→ Stored rows:
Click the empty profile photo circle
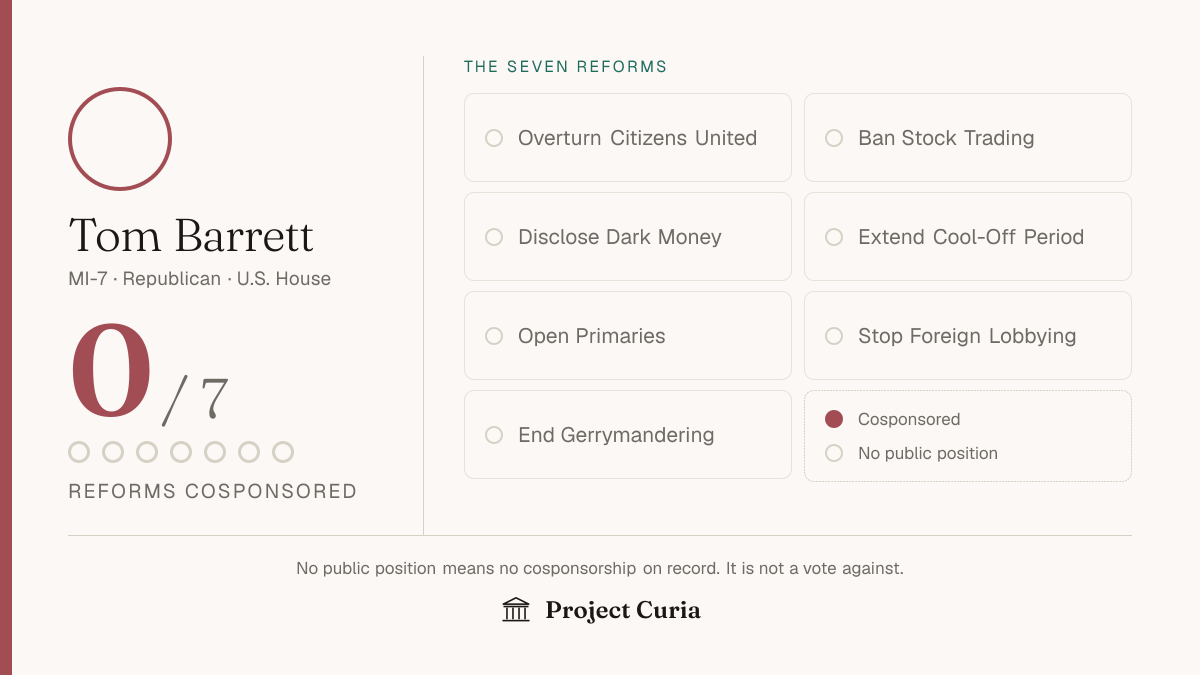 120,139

...

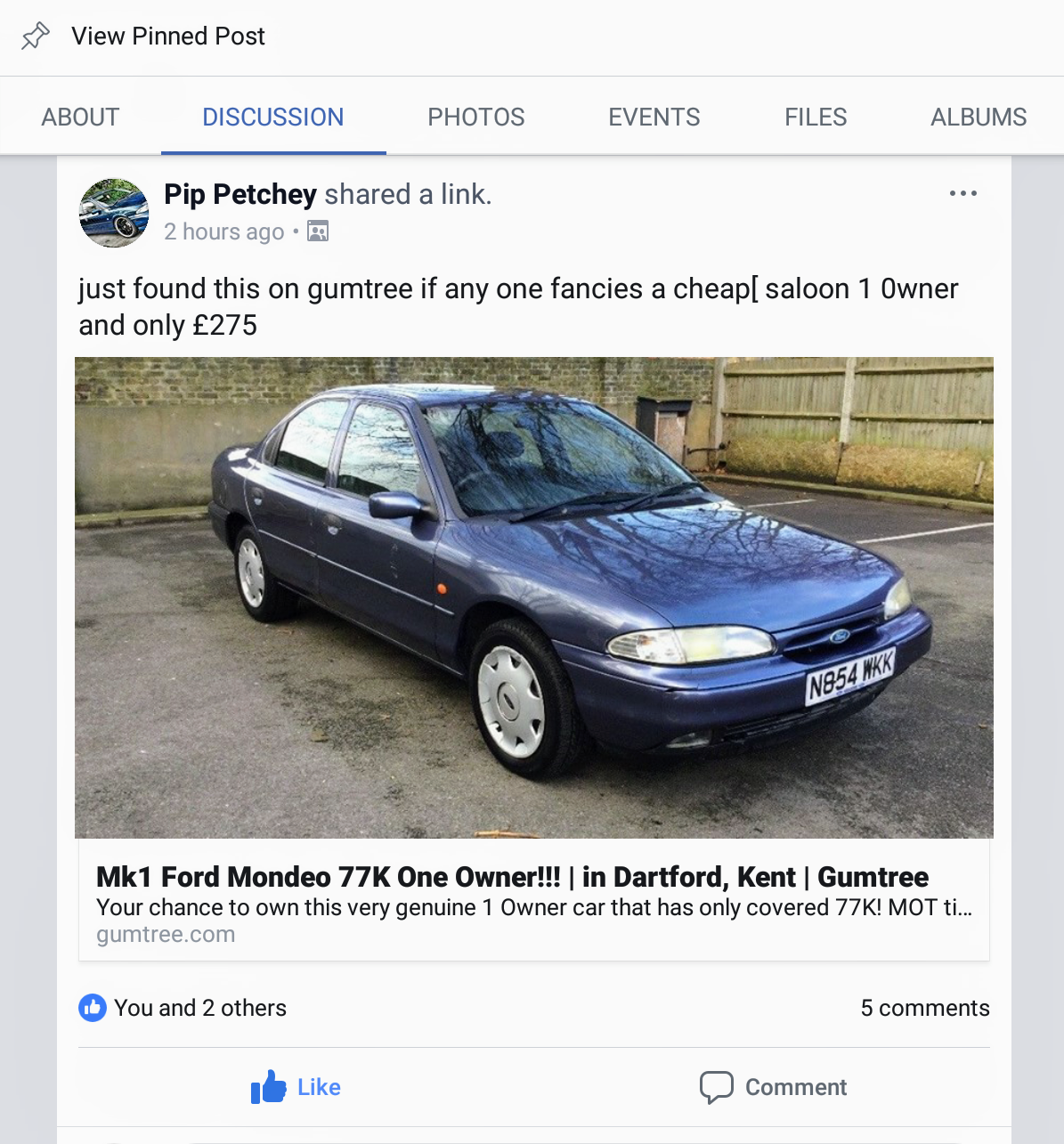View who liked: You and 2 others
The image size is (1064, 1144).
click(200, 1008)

→ Problem statement: How many lines of the data above contain the word "photo"? Reply with the count alone.

→ Correct response: 1